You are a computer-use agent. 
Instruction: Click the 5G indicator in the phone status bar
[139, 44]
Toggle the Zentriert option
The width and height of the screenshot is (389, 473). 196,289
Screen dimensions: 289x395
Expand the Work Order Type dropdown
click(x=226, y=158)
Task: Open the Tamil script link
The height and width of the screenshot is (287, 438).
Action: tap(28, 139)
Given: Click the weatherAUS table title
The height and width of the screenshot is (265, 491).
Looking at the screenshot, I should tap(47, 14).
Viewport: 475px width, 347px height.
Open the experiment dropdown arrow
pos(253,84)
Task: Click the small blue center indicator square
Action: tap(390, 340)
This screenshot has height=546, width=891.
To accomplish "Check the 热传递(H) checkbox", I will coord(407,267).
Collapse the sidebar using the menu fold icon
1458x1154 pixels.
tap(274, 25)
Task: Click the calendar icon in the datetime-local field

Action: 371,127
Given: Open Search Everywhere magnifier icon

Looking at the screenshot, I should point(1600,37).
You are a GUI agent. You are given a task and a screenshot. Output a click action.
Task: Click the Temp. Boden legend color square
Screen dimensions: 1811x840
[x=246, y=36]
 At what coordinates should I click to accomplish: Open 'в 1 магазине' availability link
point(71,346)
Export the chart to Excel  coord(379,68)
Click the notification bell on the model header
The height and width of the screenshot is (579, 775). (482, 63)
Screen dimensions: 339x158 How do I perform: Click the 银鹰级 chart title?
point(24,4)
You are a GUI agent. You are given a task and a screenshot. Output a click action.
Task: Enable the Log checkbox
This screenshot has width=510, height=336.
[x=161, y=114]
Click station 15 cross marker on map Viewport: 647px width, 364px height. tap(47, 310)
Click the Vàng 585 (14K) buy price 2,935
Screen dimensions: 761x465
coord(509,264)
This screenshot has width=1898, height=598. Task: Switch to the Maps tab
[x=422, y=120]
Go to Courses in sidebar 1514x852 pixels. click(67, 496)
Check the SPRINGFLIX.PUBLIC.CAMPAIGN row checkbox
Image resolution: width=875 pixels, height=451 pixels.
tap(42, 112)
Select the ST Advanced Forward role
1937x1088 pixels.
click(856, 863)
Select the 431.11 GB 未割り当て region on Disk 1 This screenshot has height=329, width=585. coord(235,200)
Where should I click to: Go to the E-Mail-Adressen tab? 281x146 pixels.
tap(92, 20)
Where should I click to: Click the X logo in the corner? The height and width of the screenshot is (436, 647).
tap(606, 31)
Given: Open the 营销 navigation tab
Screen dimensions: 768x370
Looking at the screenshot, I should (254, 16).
==========
_ASSIGNMENT_: Retype all of the material. Each line must match exactly.

_THE ANSWER_:
You are a computer-use agent. 
Instruction: Click the 5G indicator in the phone status bar
[139, 44]
Toggle the Zentriert option
The width and height of the screenshot is (389, 473). 196,289
Screen dimensions: 289x395
Expand the Work Order Type dropdown
click(x=226, y=158)
Task: Open the Tamil script link
The height and width of the screenshot is (287, 438).
Action: tap(28, 139)
Given: Click the weatherAUS table title
The height and width of the screenshot is (265, 491).
Looking at the screenshot, I should tap(47, 14).
Viewport: 475px width, 347px height.
Open the experiment dropdown arrow
pos(253,84)
Task: Click the small blue center indicator square
Action: tap(390, 340)
This screenshot has height=546, width=891.
To accomplish "Check the 热传递(H) checkbox", I will coord(407,267).
Collapse the sidebar using the menu fold icon
1458x1154 pixels.
tap(274, 25)
Task: Click the calendar icon in the datetime-local field

Action: 371,127
Given: Open Search Everywhere magnifier icon

Looking at the screenshot, I should point(1600,37).
You are a GUI agent. You are given a task and a screenshot. Output a click action.
Task: Click the Temp. Boden legend color square
Screen dimensions: 1811x840
[x=246, y=36]
 At what coordinates should I click to accomplish: Open 'в 1 магазине' availability link
point(71,346)
Export the chart to Excel  coord(379,68)
Click the notification bell on the model header
The height and width of the screenshot is (579, 775). (482, 63)
Screen dimensions: 339x158 How do I perform: Click the 银鹰级 chart title?
point(24,4)
You are a GUI agent. You are given a task and a screenshot. Output a click action.
Task: Enable the Log checkbox
This screenshot has width=510, height=336.
[x=161, y=114]
Click station 15 cross marker on map Viewport: 647px width, 364px height. tap(47, 310)
Click the Vàng 585 (14K) buy price 2,935
Screen dimensions: 761x465
coord(509,264)
This screenshot has width=1898, height=598. Task: Switch to the Maps tab
[x=422, y=120]
Go to Courses in sidebar 1514x852 pixels. click(67, 496)
Check the SPRINGFLIX.PUBLIC.CAMPAIGN row checkbox
Image resolution: width=875 pixels, height=451 pixels.
tap(42, 112)
Select the ST Advanced Forward role
1937x1088 pixels.
click(856, 863)
Select the 431.11 GB 未割り当て region on Disk 1 This screenshot has height=329, width=585. coord(235,200)
Where should I click to: Go to the E-Mail-Adressen tab? 281x146 pixels.
tap(92, 20)
Where should I click to: Click the X logo in the corner? The height and width of the screenshot is (436, 647).
tap(606, 31)
Given: Open the 营销 navigation tab
Screen dimensions: 768x370
Looking at the screenshot, I should (254, 16).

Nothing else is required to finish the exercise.